Bedbugs confirmed in ER at Moncton's Dumont hospital
Health officials say bedbugs have been confirmed at Moncton’s Dr. Georges-L.-Dumont University Hospital Centre, resulting in a slowdown in the emergency department.
They say medical staff detected insects on a patient who came into the emergency department on Wednesday.
A pest control company was called to the site and confirmed the insects were bedbugs.
“Once we determined that, we had to isolate,” says Richard Losier, Chief Operating Officer for the Beauséjour Zone. “We had to bring in a company and isolate the rooms that the individual was in.”
Hospital officials say sniffer dogs were called in to identify the bedbugs and affected areas, which included examination rooms and an area of the waiting room.
“These areas were isolated, the waiting room was treated, and examination rooms are being treated,” says Losier.
No other areas in the facility were affected.
Losier says the emergency room is still operating, but on a reduced scale, while affected areas are treated.
“What it does cause, is that we have a few exam rooms that are shut down, so the pace of the emergency room is going to be a little slower than usual,” he says.
He expects the infestation should be dealt with, and the emergency room operating at full capacity, by Saturday afternoon.
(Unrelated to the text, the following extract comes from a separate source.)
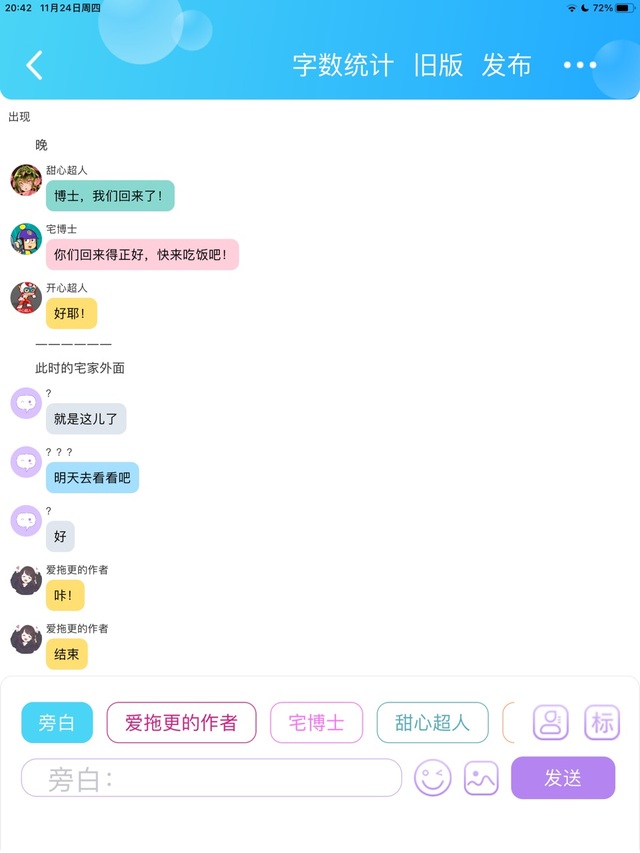Open the three-dot more options menu
The image size is (640, 853).
point(580,65)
The statement stressed that, although bedbugs are pest insects, they do not constitute a health risk to people.
Ron Aiken, a biologist at Mount Allison University, says the creepy critters are more common than one might think.
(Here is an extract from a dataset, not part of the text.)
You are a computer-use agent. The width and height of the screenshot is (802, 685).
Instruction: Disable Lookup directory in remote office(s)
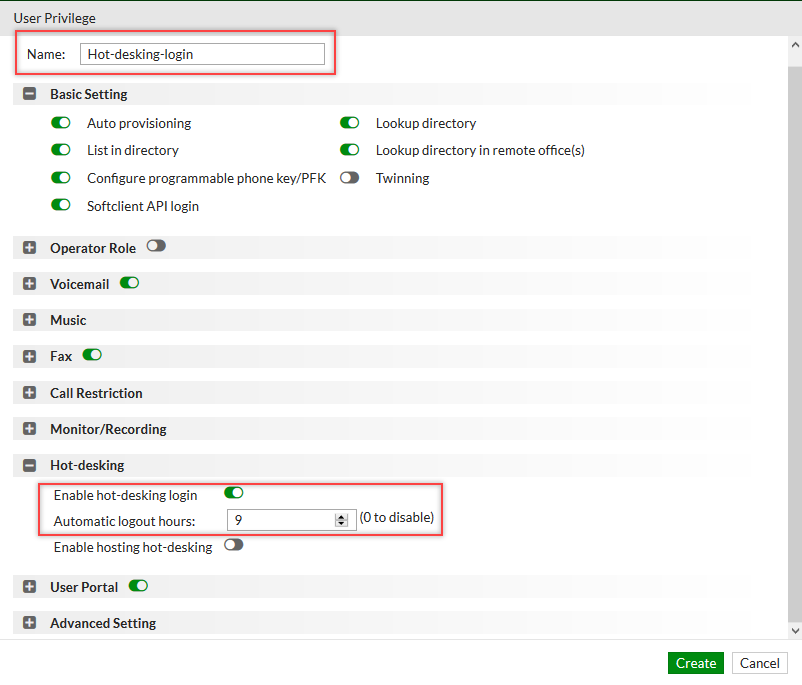[350, 150]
“They are mostly what we call passive dispersal,” says Aiken. “They get on clothing, in furniture, in luggage, all that sort of thing, and then they just, people carry them from place to place.”
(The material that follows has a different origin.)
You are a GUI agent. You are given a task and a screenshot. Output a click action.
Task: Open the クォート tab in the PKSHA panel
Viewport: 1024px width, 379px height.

He also says Canadian winters can assist in dealing with bedbugs.
“If you come back, just leave your luggage outside in the freezing cold for a day or so and that will kill most of them off,” he says.
Aiken says bedbugs have made somewhat of a comeback over the past decade, in part due to cheaper airfare, allowing people to travel more. He adds, for most people, a bedbug bite is more of an inconvenience than a health concern.